The two Queens-born politicians reportedly saw eye-to-eye on how such a project would be executed: by private contractors selected through an international bidding process. Cuomo held up his recently-completed Tappan Zee Bridge replacement as a model for the project and Trump, for his part, has pushed for greater private sector involvement in infrastructure projects.

Although the current tunnels, which were badly damaged by Hurricane Sandy in 2012, are owned by Amtrak, Cuomo has proposed splitting the cost of new tunnels between New York and New Jersey (25 percent each) and the feds (which would take the remaining 50 percent).

Trump did not release an official statement about the meeting or address it through his often-used Twitter account.

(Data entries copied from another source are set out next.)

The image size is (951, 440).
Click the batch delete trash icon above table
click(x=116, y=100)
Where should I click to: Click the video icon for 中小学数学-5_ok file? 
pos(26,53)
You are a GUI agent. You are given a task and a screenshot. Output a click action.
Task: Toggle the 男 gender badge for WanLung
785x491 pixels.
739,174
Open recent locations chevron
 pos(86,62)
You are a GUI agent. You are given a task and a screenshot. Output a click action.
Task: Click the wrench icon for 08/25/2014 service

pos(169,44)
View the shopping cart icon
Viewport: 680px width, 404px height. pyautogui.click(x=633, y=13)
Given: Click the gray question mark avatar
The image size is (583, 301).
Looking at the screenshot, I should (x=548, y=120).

He told the New York Post his administration would explore the issue even though it’s “probably the world’s most expensive project.”

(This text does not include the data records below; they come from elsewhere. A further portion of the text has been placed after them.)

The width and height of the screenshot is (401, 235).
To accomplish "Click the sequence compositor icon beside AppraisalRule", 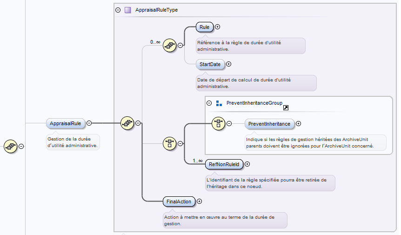I will click(127, 123).
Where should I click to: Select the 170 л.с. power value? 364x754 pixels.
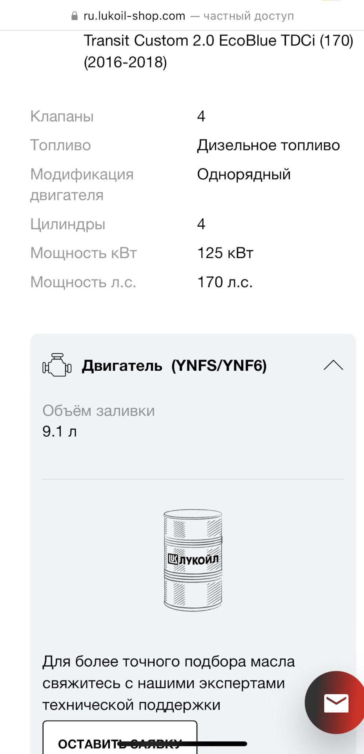(x=225, y=282)
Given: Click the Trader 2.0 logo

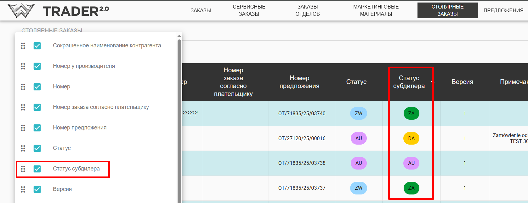Looking at the screenshot, I should [58, 11].
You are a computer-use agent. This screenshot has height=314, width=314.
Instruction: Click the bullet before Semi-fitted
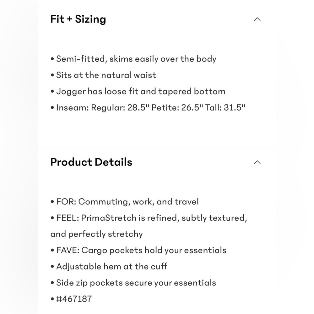coord(52,59)
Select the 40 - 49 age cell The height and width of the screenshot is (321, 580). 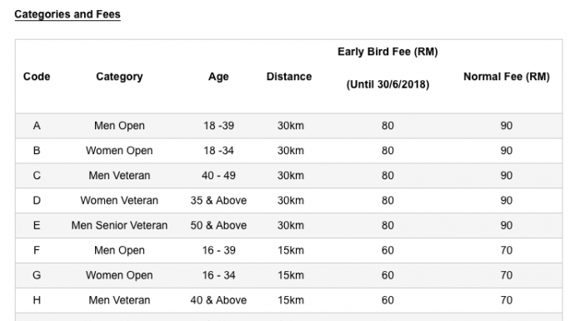(218, 175)
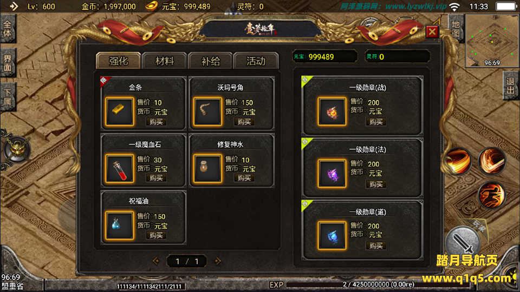Close the shop window
Image resolution: width=520 pixels, height=292 pixels.
pos(432,32)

“We’re looking at it now,” Trump told the tabloid. “The tunnel is very old and what [Cuomo] did was he sent me a video talking about the existing tunnel—and it is a very old tunnel.”

With some 450 Amtrak and NJ Transit trains passing daily though Penn Station, which serves as a hub not only for Metro New York but also the greater Northeast Corridor, the train tunnels are crucial to the U.S. economy. A loss of even one tube due to electrical malfunction—an increasingly likely scenario—could be crippling to GDP, experts maintain.

Building the new tunnels alone is expected to cost more than $11 billion and take at least seven years.
Trump has been no friend of New York since changing his full-time residence from 725 Fifth Avenue to 1600 Pennsylvania Avenue, enacting a new tax code that prevents homeowners from deducting state and local taxes from annual income tax filings.

The Empire State has been no kinder to its presidential son, as Cuomo has criticized Trump’s “hate-filled agenda” and accused him of “ripping babies from their mothers arms” while the state’s attorneys general have probed Trump, his company and his charitable organization.

Yet, when it comes to infrastructure, one of Trump’s campaign staples and perhaps the only policy item that appeals to both sides of the aisle, it appears he’s willing to let bygones be bygones and again buddy up with Cuomo, to whom he has given $64,000 in political contributions.

“I have a good relationship with him,” Trump told the Post. “I like him. He likes me.”

The meeting drew praise from the New York Building Congress, which has long trumpeted the importance of the Gateway Program.

“The New York Building Congress applauds Governor Cuomo and President Trump for cutting through partisan politics to discuss the Gateway Program – the most important infrastructure project in the country,” the organization’s president, Carlo Scissura, said in a statement.

“As we’ve said before, failure of the existing tunnels would be catastrophic for the entire region,” he added. “We need immediate investment in Gateway and the Building Congress and its members are ready to roll up our sleeves and put shovels in the ground. New York’s building industry stands at the ready. It is critical for us to put politics aside and get the Gateway Program underway now.”